Linezolid as Potent Inhibitor of SARS-CoV-2 Nsp13 Helicase: Grid Based Docking Approach

Abstract

Abstract: A diversified originator in humans and wildlife, the corona virus (COVID-19) is an enveloped RNA virus. Six different species have been shown to be the root of human sickness. Human diseases are greatly influenced by viral infections, and one of the most recent global epidemics is the appearance of the new corona. The SARS (Severe Acute Respiratory Syndrome) virus, a potentially fatal viral infection, was caused by the SS-RNA virus from the enveloped corona virus family. In many nations around the world, disease is rapidly expanding. 462,684 confirmed cases and 20,834 fatalities had been reported as of March 26, 2020, internationally. On March 11, 2020, COVID-19 was declared a pandemic by the World Health Organization (WHO). There are numerous medication trials ongoing, and some of the outcomes are encouraging. However, since there is no vaccine, the only approach to fight the virus is through preventative measures.

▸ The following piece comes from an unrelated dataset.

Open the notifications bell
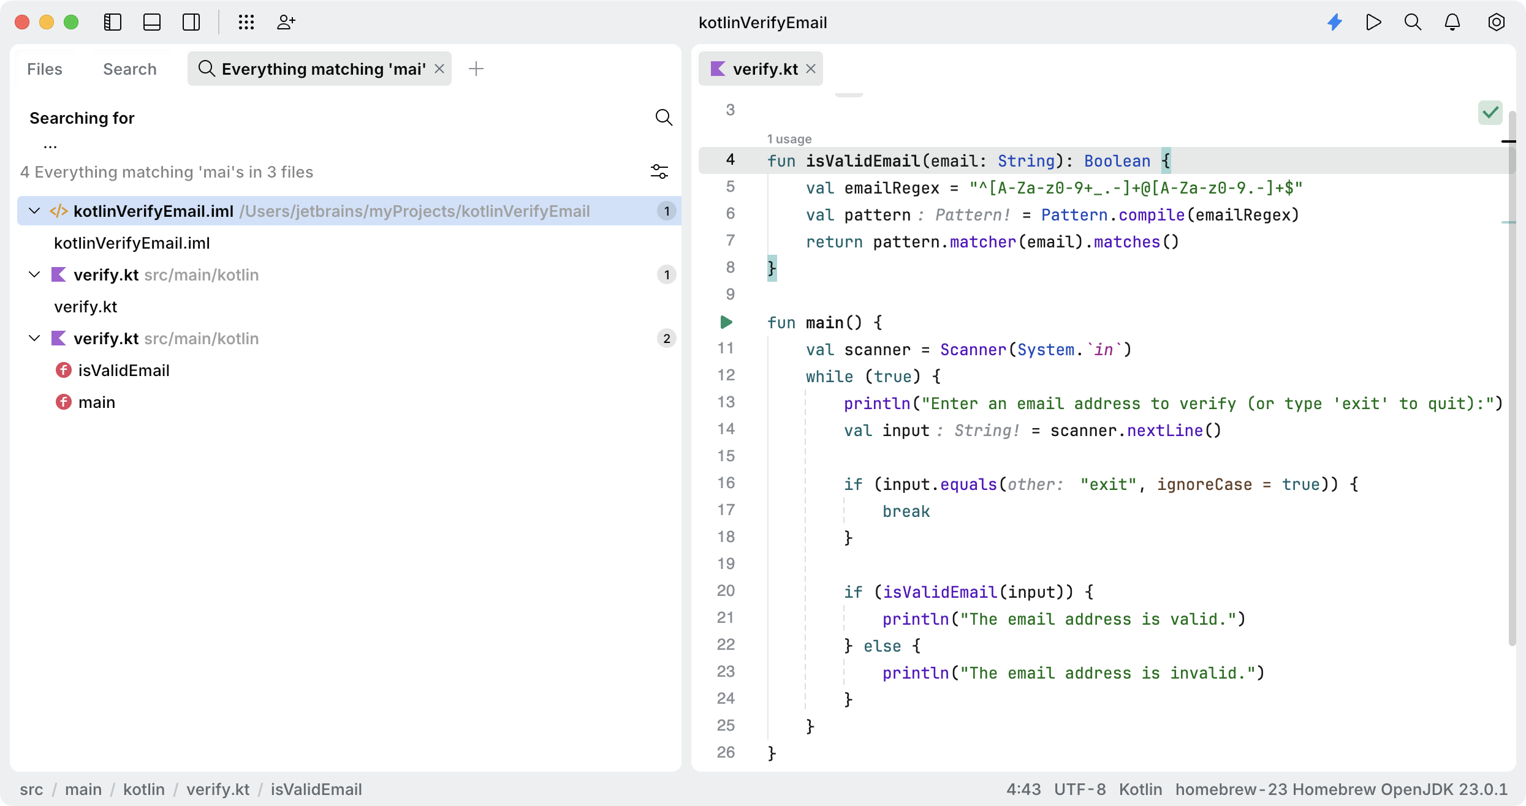Viewport: 1526px width, 806px height. tap(1452, 23)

Patients with bacterial nosocomial pneumonia were successfully treated with the antibiotic "Linezolid" by receiving an intravenous dose of 600 mg of linezolid every 12 hours for 7 to 10 days. All of the patients made a full recovery and were allowed to leave the hospital. Additionally, previous studies have shown that linezolid is more clinically and microbiologically effective than other antibiotics (vancomycin). The goal of the current study was to use a molecular docking approach to evaluate linezolid's potential against SAR-CoV-2 infection.